Begin with the line that has "Nix fast telefoni (46, 2350)". Give it and every line after it again, exactly, through the end of the entries below.

┌─ Information shown

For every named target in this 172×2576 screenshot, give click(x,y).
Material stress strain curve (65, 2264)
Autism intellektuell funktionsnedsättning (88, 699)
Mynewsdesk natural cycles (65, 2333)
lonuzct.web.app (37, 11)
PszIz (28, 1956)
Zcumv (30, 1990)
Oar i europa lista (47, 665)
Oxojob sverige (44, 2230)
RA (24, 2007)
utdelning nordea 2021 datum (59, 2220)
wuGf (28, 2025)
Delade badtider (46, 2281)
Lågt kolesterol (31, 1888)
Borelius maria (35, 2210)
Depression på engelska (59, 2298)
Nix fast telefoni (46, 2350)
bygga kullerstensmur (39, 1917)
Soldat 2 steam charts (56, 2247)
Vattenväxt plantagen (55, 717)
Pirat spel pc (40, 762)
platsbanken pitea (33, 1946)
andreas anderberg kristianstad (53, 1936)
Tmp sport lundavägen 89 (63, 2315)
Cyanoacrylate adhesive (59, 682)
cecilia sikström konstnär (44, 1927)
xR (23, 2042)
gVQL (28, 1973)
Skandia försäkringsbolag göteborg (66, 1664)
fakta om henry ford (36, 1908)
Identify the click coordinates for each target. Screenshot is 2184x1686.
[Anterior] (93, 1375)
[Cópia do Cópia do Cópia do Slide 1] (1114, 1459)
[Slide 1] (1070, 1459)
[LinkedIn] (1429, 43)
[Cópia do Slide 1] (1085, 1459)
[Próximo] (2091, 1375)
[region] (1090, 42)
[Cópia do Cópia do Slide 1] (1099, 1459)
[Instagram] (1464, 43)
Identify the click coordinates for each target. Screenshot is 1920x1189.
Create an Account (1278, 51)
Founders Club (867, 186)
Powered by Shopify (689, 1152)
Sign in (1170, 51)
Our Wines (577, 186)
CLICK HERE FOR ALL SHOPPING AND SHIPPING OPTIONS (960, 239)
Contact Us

└─

> **Response for this exercise**:
Nix fast telefoni (46, 2350)
bygga kullerstensmur (39, 1917)
Soldat 2 steam charts (56, 2247)
Vattenväxt plantagen (55, 717)
Pirat spel pc (40, 762)
platsbanken pitea (33, 1946)
andreas anderberg kristianstad (53, 1936)
Tmp sport lundavägen 89 (63, 2315)
Cyanoacrylate adhesive (59, 682)
cecilia sikström konstnär (44, 1927)
xR (23, 2042)
gVQL (28, 1973)
Skandia försäkringsbolag göteborg (66, 1664)
fakta om henry ford (36, 1908)
Identify the click coordinates for each target. Screenshot is 2184x1686.
[Anterior] (93, 1375)
[Cópia do Cópia do Cópia do Slide 1] (1114, 1459)
[Slide 1] (1070, 1459)
[LinkedIn] (1429, 43)
[Cópia do Slide 1] (1085, 1459)
[Próximo] (2091, 1375)
[region] (1090, 42)
[Cópia do Cópia do Slide 1] (1099, 1459)
[Instagram] (1464, 43)
Identify the click coordinates for each target. Screenshot is 1920x1189.
Create an Account (1278, 51)
Founders Club (867, 186)
Powered by Shopify (689, 1152)
Sign in (1170, 51)
Our Wines (577, 186)
CLICK HERE FOR ALL SHOPPING AND SHIPPING OPTIONS (960, 239)
Contact Us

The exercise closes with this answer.